#### [JOB ITEM]
Write out the lines from the start of the records up to and including the line containing "This screenshot has width=1366, height=1301.", reproducing them exactly and nothing more.

Segment Start: INPUT RECORDS

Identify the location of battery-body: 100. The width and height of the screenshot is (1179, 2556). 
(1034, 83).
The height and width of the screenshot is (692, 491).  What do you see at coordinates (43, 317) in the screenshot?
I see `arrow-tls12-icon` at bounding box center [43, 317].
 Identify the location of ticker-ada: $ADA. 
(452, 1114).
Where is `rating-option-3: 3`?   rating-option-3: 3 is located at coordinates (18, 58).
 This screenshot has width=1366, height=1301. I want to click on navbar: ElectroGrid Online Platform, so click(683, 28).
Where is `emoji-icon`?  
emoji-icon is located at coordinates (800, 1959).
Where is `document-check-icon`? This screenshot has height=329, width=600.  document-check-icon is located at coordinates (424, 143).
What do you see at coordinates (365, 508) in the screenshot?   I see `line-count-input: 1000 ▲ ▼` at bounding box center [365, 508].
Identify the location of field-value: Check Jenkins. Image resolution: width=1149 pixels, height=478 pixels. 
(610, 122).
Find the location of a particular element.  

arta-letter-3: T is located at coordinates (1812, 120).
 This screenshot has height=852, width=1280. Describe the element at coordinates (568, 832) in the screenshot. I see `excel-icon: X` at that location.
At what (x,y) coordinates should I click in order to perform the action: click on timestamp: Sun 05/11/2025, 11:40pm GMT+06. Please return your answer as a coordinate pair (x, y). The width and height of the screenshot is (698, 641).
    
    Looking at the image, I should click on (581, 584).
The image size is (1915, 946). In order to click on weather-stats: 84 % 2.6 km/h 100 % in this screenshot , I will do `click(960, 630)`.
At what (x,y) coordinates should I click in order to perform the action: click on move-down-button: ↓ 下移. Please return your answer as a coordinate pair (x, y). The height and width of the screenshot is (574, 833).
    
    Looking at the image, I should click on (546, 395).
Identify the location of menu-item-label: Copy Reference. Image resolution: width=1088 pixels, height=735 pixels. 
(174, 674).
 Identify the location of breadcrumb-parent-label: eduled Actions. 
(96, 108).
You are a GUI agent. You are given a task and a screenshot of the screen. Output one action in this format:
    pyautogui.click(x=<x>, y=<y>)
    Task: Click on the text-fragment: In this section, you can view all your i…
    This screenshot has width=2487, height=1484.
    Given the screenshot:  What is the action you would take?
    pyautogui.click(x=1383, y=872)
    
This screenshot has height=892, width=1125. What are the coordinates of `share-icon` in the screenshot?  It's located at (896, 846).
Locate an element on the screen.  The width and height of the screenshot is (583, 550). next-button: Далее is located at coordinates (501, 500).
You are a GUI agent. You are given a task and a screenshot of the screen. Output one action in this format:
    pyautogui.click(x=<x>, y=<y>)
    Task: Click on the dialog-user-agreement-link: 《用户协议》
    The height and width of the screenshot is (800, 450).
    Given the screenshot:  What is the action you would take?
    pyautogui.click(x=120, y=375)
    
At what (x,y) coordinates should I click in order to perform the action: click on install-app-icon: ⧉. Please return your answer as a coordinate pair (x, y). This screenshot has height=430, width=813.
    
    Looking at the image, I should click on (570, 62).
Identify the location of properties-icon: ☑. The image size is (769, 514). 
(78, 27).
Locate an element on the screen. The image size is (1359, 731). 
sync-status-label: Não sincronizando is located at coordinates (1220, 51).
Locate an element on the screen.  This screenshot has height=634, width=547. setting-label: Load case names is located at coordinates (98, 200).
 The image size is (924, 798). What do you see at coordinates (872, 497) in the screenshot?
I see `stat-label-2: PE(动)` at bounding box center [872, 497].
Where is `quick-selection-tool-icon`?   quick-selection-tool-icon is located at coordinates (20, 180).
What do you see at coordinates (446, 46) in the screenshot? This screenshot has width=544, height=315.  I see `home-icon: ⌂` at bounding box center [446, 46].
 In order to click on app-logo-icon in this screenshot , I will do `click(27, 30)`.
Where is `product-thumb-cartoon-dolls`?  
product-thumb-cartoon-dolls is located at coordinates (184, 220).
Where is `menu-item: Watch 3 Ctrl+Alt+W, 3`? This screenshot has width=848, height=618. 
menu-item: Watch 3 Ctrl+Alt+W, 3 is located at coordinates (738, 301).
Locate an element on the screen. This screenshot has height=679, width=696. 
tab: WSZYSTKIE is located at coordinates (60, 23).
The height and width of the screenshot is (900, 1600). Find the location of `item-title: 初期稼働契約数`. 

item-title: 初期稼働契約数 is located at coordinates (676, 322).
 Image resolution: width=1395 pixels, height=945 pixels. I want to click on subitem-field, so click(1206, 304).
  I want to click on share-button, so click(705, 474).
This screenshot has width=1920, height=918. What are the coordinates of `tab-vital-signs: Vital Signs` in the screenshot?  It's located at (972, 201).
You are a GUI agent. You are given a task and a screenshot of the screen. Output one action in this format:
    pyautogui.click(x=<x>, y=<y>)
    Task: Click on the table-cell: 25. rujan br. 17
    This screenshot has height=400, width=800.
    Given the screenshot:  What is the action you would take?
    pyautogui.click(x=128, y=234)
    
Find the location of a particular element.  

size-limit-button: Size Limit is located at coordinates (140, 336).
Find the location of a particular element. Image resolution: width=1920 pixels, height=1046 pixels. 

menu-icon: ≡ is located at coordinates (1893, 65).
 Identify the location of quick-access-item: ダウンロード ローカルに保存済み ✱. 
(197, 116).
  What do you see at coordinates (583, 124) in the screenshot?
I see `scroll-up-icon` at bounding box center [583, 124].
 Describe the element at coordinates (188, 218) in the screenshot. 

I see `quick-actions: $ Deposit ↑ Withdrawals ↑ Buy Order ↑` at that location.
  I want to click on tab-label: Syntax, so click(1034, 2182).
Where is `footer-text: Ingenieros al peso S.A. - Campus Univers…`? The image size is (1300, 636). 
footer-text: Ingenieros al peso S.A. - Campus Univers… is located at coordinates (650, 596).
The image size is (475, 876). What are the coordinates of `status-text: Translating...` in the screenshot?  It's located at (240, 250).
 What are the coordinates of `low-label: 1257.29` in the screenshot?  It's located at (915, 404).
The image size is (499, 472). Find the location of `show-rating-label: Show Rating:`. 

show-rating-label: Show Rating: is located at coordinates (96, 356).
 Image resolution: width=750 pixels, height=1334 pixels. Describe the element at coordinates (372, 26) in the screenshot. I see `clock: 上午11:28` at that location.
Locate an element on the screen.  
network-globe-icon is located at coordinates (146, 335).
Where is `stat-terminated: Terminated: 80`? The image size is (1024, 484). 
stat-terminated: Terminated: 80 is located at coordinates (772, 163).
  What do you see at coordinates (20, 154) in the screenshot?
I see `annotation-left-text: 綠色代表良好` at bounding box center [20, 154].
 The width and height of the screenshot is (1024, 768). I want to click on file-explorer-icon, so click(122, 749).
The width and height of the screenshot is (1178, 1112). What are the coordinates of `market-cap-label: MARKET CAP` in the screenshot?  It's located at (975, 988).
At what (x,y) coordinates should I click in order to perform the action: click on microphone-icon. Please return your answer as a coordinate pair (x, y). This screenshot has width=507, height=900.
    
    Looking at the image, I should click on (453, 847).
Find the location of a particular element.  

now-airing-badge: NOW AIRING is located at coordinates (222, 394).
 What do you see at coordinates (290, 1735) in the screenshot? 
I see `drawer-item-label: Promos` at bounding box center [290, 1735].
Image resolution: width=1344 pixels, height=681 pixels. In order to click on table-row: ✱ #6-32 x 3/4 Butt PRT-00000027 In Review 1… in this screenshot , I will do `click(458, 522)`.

Segment End: INPUT RECORDS

#### [RESPONSE FOR THIS EXERCISE]
Identify the location of battery-body: 100. The width and height of the screenshot is (1179, 2556). 
(1034, 83).
The height and width of the screenshot is (692, 491).  What do you see at coordinates (43, 317) in the screenshot?
I see `arrow-tls12-icon` at bounding box center [43, 317].
 Identify the location of ticker-ada: $ADA. 
(452, 1114).
Where is `rating-option-3: 3`?   rating-option-3: 3 is located at coordinates (18, 58).
 This screenshot has width=1366, height=1301. I want to click on navbar: ElectroGrid Online Platform, so click(683, 28).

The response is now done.